Two Novel Protein-Truncating Variants in NLRP2 and Their Functional Impacts on the Subcortical Maternal Complex.

Abstract

Female infertility is a prevalent reproductive disorder with high genetic heterogeneity. Previous reports have demonstrated the causal role of biallelic pathogenic variants in the Subcortical Maternal Complex (SCMC) genes in female reproductive failure with some leading to infertility, early embryonic loss, and molar pregnancies, while others are compatible with live birth with and without multilocus imprinting disorders (MLID). Here, we report two deleterious protein-truncating variants, c.1326delG, p.Leu443Phefs*78 and c.2802_2803del, p.Arg935Metfs*15, in heterozygous state in the NLRP2 gene of a patient with primary infertility, four early miscarriages, and one failed attempt of intracytoplasmic sperm injection.
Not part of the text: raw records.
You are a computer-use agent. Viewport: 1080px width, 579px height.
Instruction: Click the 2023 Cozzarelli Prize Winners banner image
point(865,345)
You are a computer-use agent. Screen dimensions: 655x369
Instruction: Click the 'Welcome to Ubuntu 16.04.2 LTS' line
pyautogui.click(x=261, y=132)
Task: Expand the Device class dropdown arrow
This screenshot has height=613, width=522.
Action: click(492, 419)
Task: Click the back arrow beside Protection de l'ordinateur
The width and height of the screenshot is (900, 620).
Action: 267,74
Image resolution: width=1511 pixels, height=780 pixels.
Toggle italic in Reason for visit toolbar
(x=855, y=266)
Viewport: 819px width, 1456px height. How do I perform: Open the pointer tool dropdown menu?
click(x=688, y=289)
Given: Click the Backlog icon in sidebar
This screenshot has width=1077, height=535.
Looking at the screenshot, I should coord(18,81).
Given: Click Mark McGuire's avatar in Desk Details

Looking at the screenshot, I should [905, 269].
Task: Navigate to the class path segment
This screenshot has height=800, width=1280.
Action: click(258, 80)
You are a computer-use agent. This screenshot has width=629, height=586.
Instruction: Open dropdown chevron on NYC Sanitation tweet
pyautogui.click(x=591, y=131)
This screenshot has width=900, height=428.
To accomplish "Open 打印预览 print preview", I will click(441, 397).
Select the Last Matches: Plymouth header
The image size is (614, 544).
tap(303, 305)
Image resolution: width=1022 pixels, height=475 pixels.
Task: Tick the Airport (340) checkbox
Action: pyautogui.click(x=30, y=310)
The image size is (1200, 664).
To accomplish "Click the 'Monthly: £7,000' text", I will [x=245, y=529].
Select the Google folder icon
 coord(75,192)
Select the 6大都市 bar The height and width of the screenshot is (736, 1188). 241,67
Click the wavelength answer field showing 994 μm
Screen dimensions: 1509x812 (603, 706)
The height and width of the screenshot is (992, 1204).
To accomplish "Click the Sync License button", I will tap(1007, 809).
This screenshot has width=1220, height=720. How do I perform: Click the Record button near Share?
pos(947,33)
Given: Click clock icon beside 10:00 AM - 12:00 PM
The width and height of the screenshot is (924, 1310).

We show that the two variants mediate mRNA decay in EBV-transformed lymphoblastoid cells from the patient, lead to decreased NLRP2 protein levels, and alter NLRP2 interactions with other members of the SCMC in vitro. This study emphasizes the importance of performing clinical exomes for patients with recurrent reproductive failure and reporting their variants and reproductive histories to improve patient counseling.